Prior to the release of a White House memo summarizing Trump’s phone call with Ukrainian President Volodymyr Zelensky, 35% of the 1,260 respondents polled Oct. 4–10 said they supported impeachment; after its release, the number grew to 50%. That included a shift among 8% of Republicans and 27% of Democrats. 

A large majority of respondents (68%) said that a U.S. president inviting foreign interference in U.S. elections is an impeachable offense. At the same time, a smaller majority (52%) believe that Trump had in fact invited such foreign influence. 

Moreover, respondents who were more familiar with the contents of the memo were more likely to believe that Trump engaged in a quid pro quo. This held true for Republicans as well as Democrats.

“These findings not only confirm the shifts on impeachment that other polls have been showing, but also suggest that as more information is brought to light, there is potential for further change in public opinion ahead,” said Professor Shibley Telhami, director of the poll. 

One voter bloc remains relatively undecided about whether Trump invited foreign interference, said Associate Professor Stella Rouse, associate director of the poll. 

“As more facts are revealed, independent voters have more room to move on the issue of impeachment, compared to both Democrats and Republicans who are more entrenched in their opinions about the president and his actions.”    

Two recent Critical Issues Polls measured American public opinion on a range of recent events in the Middle East, including the withdrawal of U.S. troops from Syria, the Saudi oil field attacks and U.S. military involvement in Iran and Afghanistan. 

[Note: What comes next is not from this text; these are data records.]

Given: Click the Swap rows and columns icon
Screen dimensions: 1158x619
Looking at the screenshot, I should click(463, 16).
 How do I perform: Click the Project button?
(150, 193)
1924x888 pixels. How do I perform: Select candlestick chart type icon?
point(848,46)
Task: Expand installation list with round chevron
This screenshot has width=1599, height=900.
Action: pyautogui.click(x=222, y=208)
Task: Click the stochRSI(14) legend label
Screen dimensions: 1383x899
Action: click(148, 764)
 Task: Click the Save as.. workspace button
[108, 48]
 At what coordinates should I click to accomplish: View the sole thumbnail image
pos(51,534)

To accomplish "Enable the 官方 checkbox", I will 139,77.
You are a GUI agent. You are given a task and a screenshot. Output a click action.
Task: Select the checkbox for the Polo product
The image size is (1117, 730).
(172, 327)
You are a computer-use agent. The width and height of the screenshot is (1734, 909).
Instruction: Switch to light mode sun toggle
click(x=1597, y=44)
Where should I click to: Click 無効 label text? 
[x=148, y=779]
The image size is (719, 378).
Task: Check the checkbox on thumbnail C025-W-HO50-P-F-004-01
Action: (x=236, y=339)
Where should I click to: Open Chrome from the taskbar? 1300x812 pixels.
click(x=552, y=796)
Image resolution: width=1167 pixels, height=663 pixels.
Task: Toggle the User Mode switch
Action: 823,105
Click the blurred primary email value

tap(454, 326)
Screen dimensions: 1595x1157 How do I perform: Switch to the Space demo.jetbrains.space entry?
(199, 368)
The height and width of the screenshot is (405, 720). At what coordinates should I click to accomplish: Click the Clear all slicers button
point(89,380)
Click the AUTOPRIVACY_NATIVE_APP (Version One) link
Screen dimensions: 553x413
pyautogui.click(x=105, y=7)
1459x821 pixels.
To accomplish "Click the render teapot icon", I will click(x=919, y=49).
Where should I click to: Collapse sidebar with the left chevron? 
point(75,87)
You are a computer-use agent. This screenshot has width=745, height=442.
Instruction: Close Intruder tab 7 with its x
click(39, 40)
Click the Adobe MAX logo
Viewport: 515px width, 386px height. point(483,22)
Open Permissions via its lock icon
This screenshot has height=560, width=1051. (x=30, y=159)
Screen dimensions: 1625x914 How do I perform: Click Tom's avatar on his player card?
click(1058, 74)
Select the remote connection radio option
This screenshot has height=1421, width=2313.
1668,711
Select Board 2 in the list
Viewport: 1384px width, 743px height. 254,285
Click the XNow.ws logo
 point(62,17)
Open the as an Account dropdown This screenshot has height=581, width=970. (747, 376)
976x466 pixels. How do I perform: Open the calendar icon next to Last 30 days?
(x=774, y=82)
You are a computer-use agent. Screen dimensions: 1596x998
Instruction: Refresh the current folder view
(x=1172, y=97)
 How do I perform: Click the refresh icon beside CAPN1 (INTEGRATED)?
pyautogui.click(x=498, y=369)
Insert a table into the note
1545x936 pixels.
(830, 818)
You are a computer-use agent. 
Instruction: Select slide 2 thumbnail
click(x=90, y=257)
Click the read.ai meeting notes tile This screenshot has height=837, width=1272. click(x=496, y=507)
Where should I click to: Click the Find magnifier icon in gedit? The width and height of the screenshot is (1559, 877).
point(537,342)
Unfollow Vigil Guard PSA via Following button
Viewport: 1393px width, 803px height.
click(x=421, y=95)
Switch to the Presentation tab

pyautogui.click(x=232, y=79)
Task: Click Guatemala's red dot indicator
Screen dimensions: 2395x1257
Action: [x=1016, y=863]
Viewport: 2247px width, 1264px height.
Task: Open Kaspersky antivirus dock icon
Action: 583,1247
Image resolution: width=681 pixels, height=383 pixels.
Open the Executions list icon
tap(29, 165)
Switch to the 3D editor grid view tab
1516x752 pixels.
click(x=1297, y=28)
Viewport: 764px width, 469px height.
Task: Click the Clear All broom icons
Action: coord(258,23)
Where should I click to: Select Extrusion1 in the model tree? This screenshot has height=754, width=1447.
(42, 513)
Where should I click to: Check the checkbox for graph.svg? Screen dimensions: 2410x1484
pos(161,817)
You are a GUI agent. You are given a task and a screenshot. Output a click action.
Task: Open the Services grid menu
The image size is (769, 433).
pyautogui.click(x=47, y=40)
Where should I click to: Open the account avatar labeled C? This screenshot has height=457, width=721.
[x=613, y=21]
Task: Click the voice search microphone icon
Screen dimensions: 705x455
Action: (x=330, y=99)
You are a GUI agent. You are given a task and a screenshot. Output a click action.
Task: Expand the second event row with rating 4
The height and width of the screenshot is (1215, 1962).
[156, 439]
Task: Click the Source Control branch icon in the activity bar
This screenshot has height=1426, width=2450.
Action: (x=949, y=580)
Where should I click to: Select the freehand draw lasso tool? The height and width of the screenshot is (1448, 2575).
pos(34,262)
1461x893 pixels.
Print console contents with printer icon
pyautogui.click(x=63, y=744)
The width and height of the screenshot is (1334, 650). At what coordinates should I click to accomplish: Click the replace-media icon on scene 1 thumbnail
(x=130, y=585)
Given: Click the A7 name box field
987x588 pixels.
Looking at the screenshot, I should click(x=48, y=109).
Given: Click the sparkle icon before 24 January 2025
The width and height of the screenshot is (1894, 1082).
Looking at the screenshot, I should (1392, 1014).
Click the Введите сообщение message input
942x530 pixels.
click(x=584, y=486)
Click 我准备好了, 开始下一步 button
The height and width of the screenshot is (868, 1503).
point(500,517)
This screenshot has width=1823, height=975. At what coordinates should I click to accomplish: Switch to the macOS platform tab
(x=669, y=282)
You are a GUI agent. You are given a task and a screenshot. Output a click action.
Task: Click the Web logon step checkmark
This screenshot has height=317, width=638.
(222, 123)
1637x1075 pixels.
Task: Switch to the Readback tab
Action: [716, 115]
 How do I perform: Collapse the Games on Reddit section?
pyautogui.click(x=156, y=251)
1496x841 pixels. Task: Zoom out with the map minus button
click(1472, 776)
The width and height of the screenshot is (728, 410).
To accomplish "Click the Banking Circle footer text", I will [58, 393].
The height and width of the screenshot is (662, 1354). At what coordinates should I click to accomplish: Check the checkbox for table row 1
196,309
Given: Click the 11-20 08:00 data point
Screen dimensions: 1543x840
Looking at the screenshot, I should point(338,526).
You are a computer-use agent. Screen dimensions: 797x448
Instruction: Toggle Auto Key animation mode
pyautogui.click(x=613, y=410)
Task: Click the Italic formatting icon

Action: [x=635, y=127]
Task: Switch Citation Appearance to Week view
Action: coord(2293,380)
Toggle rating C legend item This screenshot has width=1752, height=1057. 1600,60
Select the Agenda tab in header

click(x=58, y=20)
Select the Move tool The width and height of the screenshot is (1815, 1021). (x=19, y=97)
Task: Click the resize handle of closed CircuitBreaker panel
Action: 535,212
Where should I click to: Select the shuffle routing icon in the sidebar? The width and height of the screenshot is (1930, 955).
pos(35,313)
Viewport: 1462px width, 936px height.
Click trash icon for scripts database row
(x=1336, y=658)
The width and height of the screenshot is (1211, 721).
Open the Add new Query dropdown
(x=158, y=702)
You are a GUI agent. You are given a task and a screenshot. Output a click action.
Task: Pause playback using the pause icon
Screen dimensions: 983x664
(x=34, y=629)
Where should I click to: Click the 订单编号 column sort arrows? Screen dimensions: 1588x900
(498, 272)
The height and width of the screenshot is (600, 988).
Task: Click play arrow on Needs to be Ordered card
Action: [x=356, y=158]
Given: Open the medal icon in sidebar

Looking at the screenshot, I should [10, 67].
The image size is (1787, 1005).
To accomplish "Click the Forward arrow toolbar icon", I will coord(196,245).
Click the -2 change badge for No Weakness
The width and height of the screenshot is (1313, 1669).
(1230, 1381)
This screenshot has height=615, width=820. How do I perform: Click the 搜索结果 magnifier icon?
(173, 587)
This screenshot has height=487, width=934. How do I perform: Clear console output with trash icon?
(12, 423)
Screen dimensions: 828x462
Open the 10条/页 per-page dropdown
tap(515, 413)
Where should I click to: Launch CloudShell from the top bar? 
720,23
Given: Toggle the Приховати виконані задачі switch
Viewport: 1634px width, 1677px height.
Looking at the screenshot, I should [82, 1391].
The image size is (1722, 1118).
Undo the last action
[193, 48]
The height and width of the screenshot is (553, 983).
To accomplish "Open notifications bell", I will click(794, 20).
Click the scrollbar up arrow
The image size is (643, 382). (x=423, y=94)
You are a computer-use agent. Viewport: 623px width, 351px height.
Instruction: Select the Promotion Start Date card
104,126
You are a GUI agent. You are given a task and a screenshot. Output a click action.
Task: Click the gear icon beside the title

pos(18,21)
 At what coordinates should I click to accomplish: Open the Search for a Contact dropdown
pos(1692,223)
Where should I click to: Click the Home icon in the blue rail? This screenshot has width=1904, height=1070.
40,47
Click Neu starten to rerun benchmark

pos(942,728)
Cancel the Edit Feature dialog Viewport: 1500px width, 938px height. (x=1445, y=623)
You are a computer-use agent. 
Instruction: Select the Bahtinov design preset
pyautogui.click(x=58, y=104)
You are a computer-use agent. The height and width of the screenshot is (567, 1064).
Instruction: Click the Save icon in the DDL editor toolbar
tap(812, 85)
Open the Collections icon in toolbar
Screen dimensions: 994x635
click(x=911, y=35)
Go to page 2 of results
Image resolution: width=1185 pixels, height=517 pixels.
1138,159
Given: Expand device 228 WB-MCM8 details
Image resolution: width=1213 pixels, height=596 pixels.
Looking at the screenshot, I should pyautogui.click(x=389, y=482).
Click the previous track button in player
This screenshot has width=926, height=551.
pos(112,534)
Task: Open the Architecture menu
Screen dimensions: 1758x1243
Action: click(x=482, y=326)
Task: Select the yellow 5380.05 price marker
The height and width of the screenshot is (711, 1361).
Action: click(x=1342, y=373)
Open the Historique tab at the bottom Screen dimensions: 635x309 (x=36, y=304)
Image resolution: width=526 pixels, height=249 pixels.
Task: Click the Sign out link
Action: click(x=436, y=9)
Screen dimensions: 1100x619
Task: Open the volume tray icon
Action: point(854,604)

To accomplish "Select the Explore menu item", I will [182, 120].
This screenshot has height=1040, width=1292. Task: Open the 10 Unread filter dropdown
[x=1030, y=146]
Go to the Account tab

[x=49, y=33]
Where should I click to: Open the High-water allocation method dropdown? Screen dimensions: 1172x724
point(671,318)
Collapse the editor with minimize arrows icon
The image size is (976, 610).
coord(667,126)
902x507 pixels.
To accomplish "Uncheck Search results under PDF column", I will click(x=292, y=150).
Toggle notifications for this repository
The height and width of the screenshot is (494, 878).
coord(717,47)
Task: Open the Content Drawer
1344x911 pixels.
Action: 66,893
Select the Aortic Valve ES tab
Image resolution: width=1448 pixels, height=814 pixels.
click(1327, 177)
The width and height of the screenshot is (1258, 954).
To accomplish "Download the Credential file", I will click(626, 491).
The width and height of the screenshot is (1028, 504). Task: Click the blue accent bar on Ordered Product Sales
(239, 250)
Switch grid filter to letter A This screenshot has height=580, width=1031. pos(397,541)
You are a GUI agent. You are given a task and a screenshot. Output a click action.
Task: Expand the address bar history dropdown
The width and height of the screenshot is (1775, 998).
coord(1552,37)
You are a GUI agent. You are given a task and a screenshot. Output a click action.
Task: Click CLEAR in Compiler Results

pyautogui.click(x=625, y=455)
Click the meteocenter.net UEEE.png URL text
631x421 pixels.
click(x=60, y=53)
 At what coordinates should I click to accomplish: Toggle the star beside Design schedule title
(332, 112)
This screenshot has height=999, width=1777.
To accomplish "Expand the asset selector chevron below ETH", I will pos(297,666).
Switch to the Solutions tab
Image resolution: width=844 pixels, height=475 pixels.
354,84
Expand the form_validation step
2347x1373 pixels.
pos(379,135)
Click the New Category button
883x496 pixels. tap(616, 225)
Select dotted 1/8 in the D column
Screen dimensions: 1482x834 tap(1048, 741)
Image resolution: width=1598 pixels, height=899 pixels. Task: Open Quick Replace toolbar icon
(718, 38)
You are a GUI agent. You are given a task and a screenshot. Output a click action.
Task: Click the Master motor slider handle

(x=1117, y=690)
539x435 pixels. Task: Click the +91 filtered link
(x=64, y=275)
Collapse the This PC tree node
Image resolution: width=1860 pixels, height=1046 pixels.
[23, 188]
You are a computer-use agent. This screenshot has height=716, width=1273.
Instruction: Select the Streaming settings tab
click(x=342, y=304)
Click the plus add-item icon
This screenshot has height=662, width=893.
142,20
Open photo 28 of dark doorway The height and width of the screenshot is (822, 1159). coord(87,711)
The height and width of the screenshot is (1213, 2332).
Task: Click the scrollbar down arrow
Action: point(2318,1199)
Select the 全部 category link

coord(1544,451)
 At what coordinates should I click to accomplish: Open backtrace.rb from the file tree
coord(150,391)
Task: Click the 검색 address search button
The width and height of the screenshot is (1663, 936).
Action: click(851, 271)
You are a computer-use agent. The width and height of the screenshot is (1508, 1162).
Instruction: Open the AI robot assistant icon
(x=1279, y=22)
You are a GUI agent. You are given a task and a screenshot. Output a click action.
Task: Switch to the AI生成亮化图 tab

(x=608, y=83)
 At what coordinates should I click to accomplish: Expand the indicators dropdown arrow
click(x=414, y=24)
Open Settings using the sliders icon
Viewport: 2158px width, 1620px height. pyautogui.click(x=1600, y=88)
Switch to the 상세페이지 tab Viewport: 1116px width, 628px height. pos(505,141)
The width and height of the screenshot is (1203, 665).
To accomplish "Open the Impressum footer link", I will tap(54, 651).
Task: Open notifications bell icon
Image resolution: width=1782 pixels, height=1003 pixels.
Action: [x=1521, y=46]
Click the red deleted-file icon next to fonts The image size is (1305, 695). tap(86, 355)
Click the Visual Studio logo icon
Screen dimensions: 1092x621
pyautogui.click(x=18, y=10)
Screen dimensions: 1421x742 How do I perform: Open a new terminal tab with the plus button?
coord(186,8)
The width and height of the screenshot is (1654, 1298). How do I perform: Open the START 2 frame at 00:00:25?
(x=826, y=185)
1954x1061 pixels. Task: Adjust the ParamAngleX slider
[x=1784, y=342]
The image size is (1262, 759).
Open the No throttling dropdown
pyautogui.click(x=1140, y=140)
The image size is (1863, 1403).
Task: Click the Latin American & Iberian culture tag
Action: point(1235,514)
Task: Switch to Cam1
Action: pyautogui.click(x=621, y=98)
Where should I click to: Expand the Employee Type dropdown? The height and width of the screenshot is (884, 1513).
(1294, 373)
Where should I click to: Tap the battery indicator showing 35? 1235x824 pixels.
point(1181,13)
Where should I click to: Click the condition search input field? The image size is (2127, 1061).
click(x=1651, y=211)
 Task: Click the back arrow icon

  • Less than a quarter of all respondents (24%) said they supported Trump’s decision to withdraw U.S. forces from northern Syria. Only 8% of Democrats supported the president’s decision, compared to 42% of Republicans. Of those who opposed the move, 66% were Democrats and 23% were Republicans.
     
  • While a UMCIP survey was being fielded from September 3-20, an attack took place on Saudi oil fields, setting up a unique opportunity to measure the impact of the event on American attitudes toward Iran, which U.S. authorities and several allies implicated in the attack. Before the aerial attack by drones, 39% of Americans said they thought the odds of the U.S. going to war with Iran were higher than they were three years ago. Afterward, that number grew to 51%. Meanwhile, overall disapproval with the U.S.’s involvement in Iran grew from 51% to 57%.
     
  • Sixty-one percent of Americans supported the decreased U.S. military presence in Afghanistan, including 71% of Republicans and 53% of Democrats. A plurality of Americans (38%) said that America’s military involvement in Afghanistan was neither successful nor unsuccessful, with equal percentages of Republicans and Democrats answering this way. 
     
  • Americans did not agree on whether it was a mistake to send U.S. troops to Afghanistan in 2001: 47% of Democrats and 27% of Republicans called it a mistake, while 49% of Republicans and 29% of Democrats said it was the correct choice. In addition, Democrats (60%) were twice as likely as Republicans (30%) to say that the U.S. has an obligation toward the Afghan government and citizens impacted by the intervention, regardless of whether it was justified or not. A plurality of Americans (44%) agreed that the U.S. has an obligation to the country.